Can I initialize some data within a compute region?

Hello all,

I’m currently doing a task that needs to dynamically allocate some GPU memory within a routine / compute region. It’s something similar to the below code block.

#include <iostream>

using namespace std;

#pragma acc routine seq
int *routine(int init) {
	int *ptr;
	#pragma acc data create(ptr[:10])
	for (int i = 0; i < 10; ++i) {
		ptr[i] = init + i;
	}
	return ptr;
}

void print_array(int *arr) {
	for (int i = 0; i < 10; ++i) {
		cout << arr[i] << " ";
	}
	cout << endl;
}

int main(void) {
	int *arrs[5];

#pragma acc kernels
	for (int i = 0; i < 5; ++i) {
		arrs[i] = routine(i);
	}

	for (int i = 0; i < 5; ++i) {
		print_array(arrs[i]);
	}
	return 0;
}

in this demo code, I tried to run the routine for a few times and inside the routine, This is something similar to my task. I’m trying to create some data. The problem is that in my task I cannot create the data out of the region because the size of the elements to be allocated cannot be decided until runtime (and the estimation of maximum possible elements will explode my GPU).

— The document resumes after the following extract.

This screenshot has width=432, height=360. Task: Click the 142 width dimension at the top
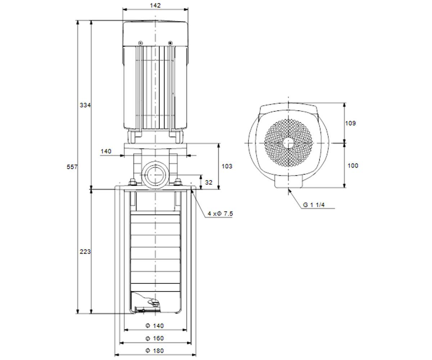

I can compile it and below is what I got for this demo from

lisanhu@lisanhu-XPS-15-9550:create_and_copyout$ pgc++ -o test main.cc -acc -Minfo=accel
routine(int):
      6, Generating acc routine seq
main:
     23, Generating implicit copyout(arrs[:])
     26, Accelerator restriction: size of the GPU copy of arrs is unknown
         Loop is parallelizable
         Generating implicit copy(arrs[:][:])
         Accelerator kernel generated
         Generating Tesla code
         26, #pragma acc loop gang, vector(32) /* blockIdx.x threadIdx.x */

The running result


lisanhu@lisanhu-XPS-15-9550:create_and_copyout$ ./test 
call to cuStreamSynchronize returned error 715: Illegal instruction

Is there some way for me to do this? Really appreciate it.

Hi SanhuLi,

There are number of problems here. First, your program isn’t a valid C/C++ program since “ptr” needs to allocated. Also, you can’t put an OpenACC data region within a compute region or “routine”. You can dynamically allocate data on the device by calling malloc but it is not recommended. Having each thread allocate data on the device is very slow and by default there’s only 8MB of heap. Even if you do create device side memory, it doesn’t persist between kernel calls and wouldn’t be accessible from the host.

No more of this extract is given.